▶ What needs to be done
Every entry should be repeated exactly. Omit the pictures.

[Record set Boundary: Start]

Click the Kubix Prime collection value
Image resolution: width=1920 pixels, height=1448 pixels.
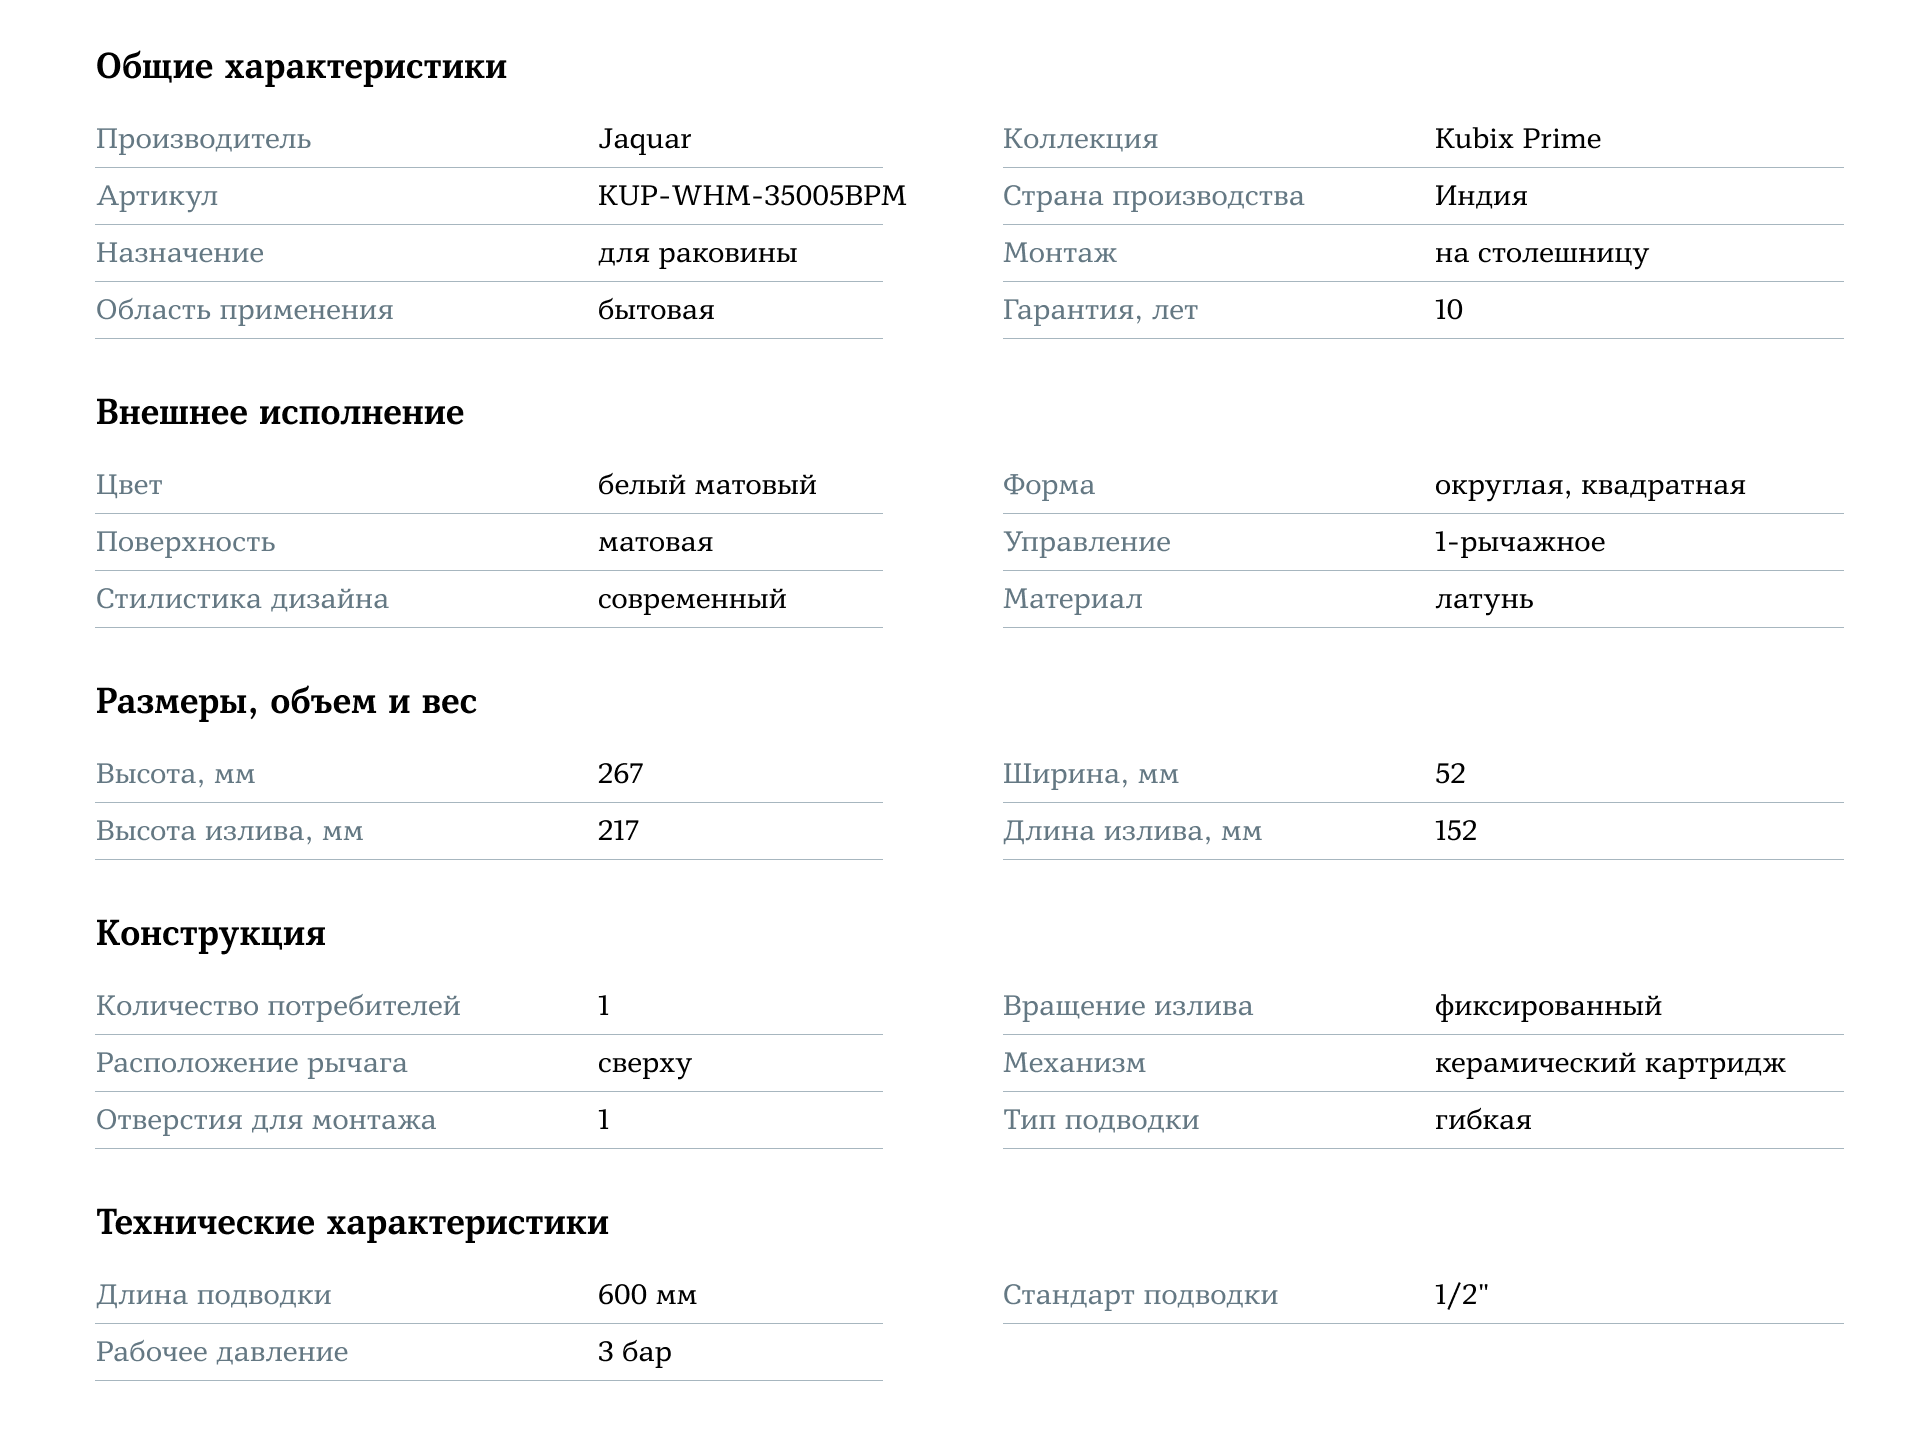click(x=1517, y=139)
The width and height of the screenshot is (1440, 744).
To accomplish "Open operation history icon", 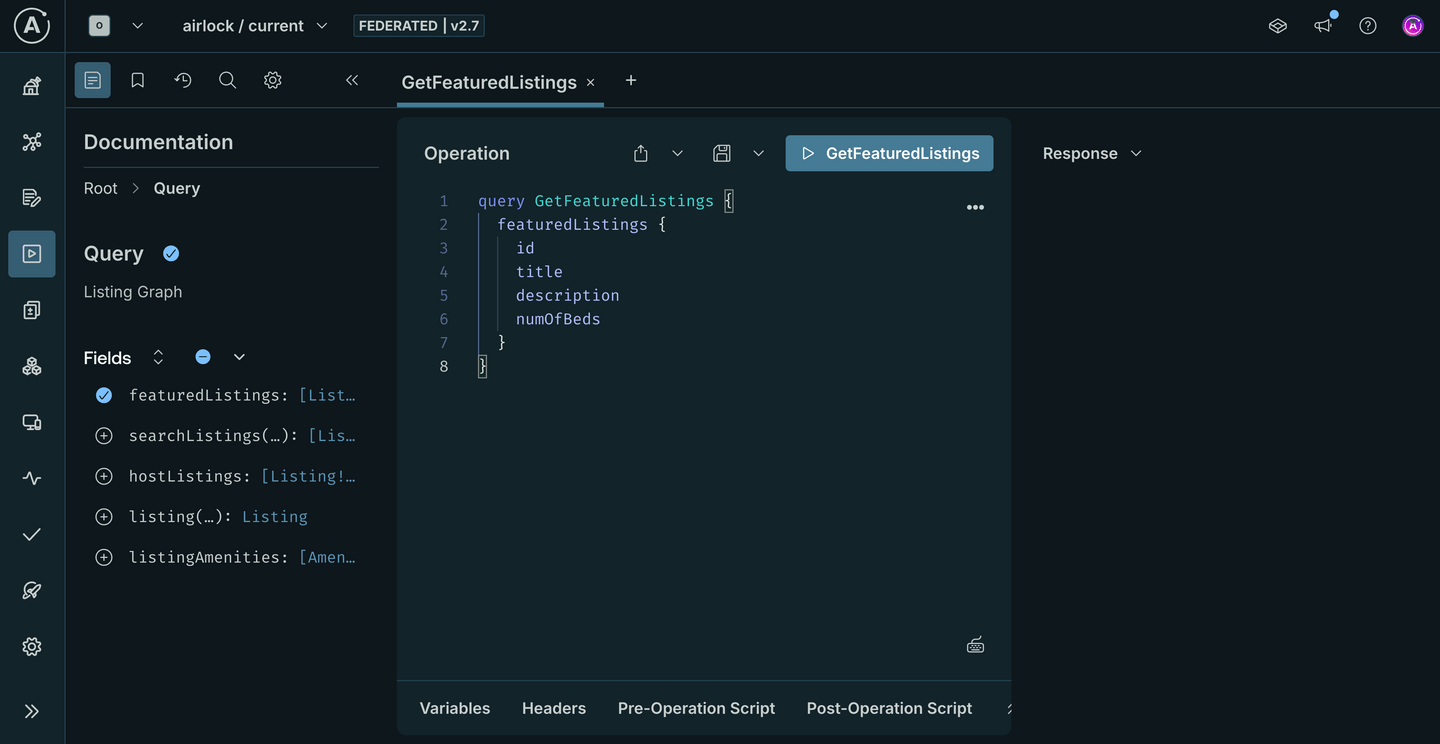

[Record set Boundary: End]

▶ Solution for this exercise
Click the Kubix Prime collection value
Image resolution: width=1920 pixels, height=1448 pixels.
click(x=1517, y=139)
The width and height of the screenshot is (1440, 744).
To accomplish "Open operation history icon", 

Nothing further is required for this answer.